• TEKS YANG DIBERIKAN
JAKARTA , Berita HUKUM - Diskusi Ratifikasi Tembakau dengan Tema "Urgensi Ratifikasi" yang merencanakan akan meratifikasi Framework Convention on Tobacco Control (FCTC) bagi Indonesia. pada acara ini juga menghadirkan para Nara Sumber Poempida Hidayatulloh (DPR RI komisi IX),
Prof. Hikmahanto Juwana, SH., LL.M., Ph.D (Guru Besar Hukum International FH UI), Eva Kusuma Sundari (komisi III DPR RI) begitu juga dengan Enny Ratnaningtyas (direktur industri makanan minuman dan tembakau kementerian perindustrian). Acara yang diadakan Jurnal Parlemen ini diPisa Cafe Mahakam, Blok M Jakarta Selatan, Rabu (11/12).

• KERJAKAN SOAL BERIKUT
(1) Tuliskan ulang bagian dari teks yang diberikan, mulai dari "JAKARTA , Berita" dan terus sampai "Selatan, Rabu (11/12).".
(2) Menurut teks yang diberikan, di mana acara diskusi ratifikasi tembakau itu diadakan?

• BAGIAN DATA
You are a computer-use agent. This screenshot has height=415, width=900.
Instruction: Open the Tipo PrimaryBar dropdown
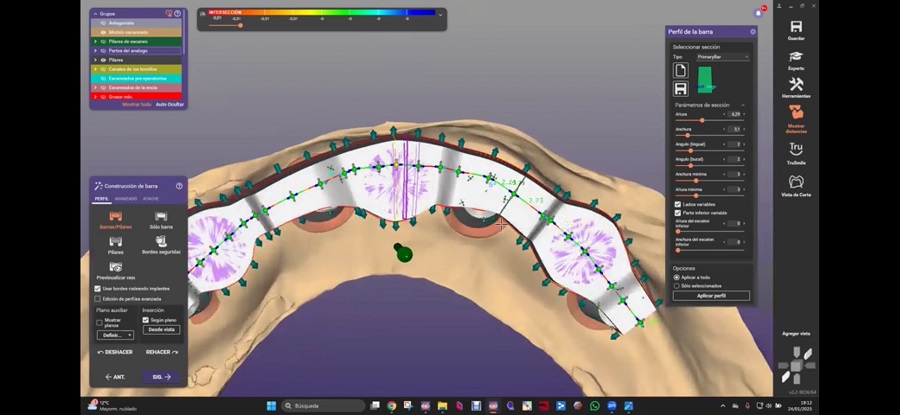(723, 57)
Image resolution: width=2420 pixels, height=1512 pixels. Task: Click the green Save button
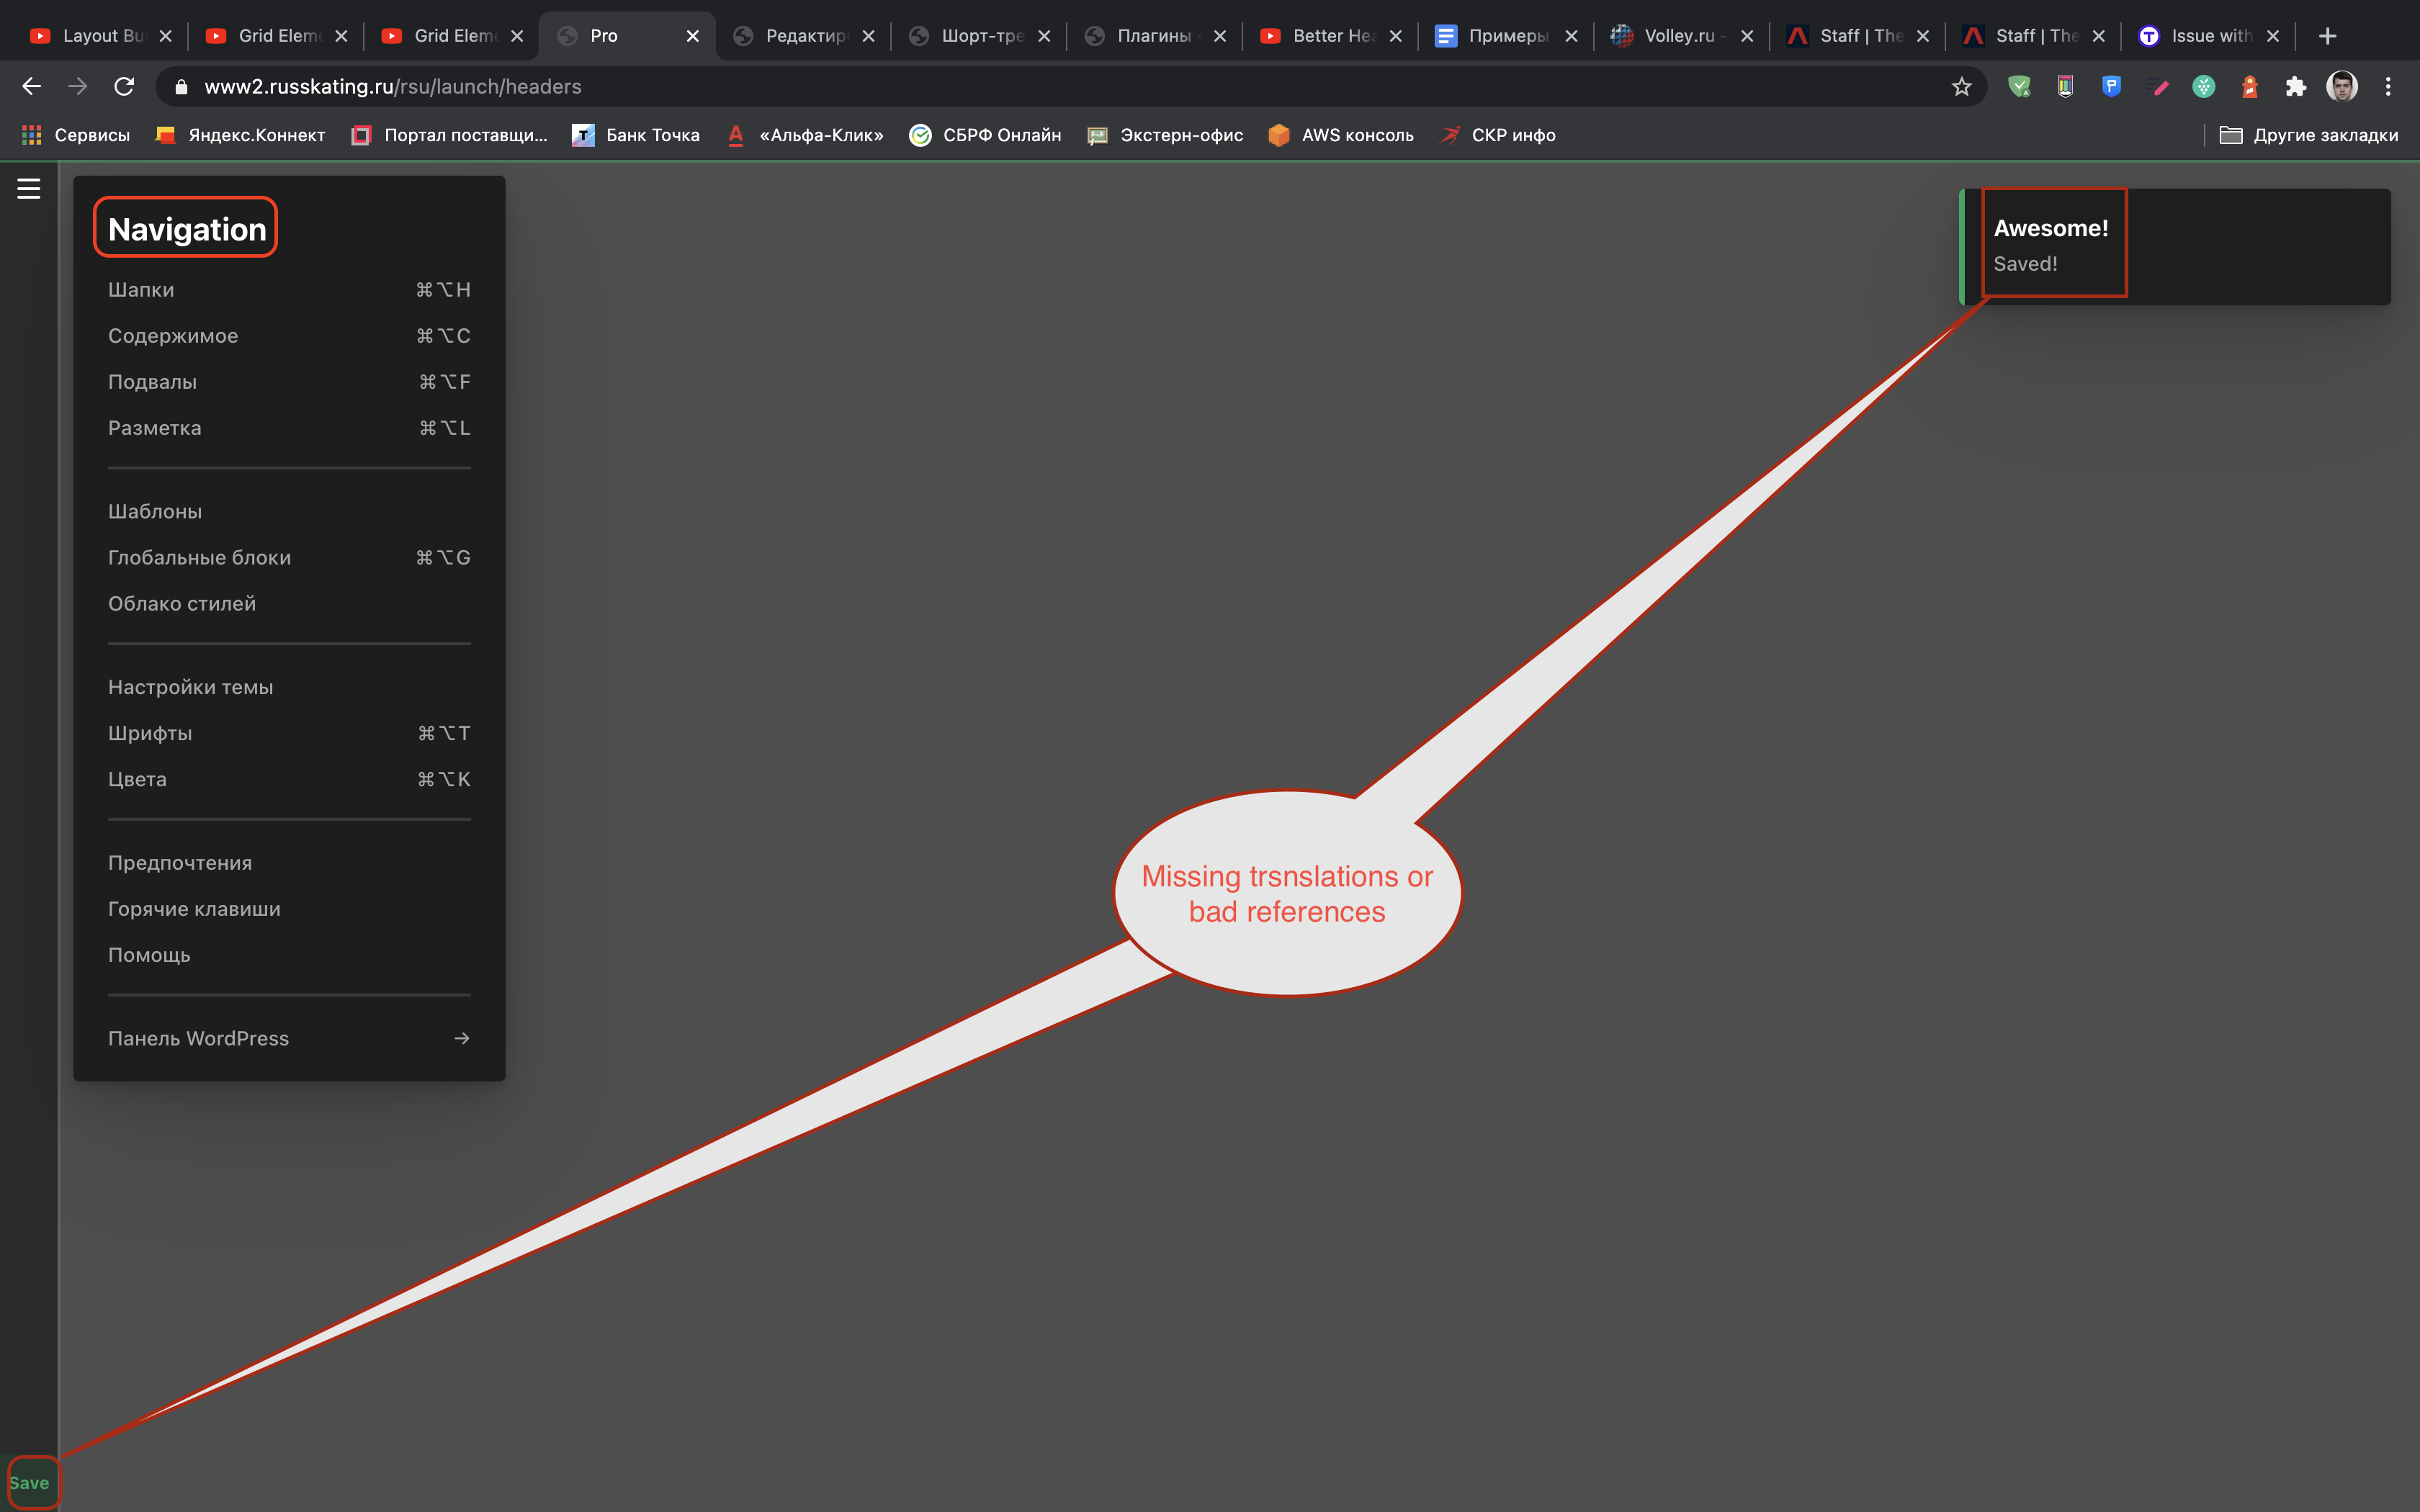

• JAWABAN TIAP SOAL
(1)
JAKARTA , Berita HUKUM - Diskusi Ratifikasi Tembakau dengan Tema "Urgensi Ratifikasi" yang merencanakan akan meratifikasi Framework Convention on Tobacco Control (FCTC) bagi Indonesia. pada acara ini juga menghadirkan para Nara Sumber Poempida Hidayatulloh (DPR RI komisi IX),
Prof. Hikmahanto Juwana, SH., LL.M., Ph.D (Guru Besar Hukum International FH UI), Eva Kusuma Sundari (komisi III DPR RI) begitu juga dengan Enny Ratnaningtyas (direktur industri makanan minuman dan tembakau kementerian perindustrian). Acara yang diadakan Jurnal Parlemen ini diPisa Cafe Mahakam, Blok M Jakarta Selatan, Rabu (11/12).

(2) Di Pisa Cafe Mahakam, Blok M Jakarta Selatan.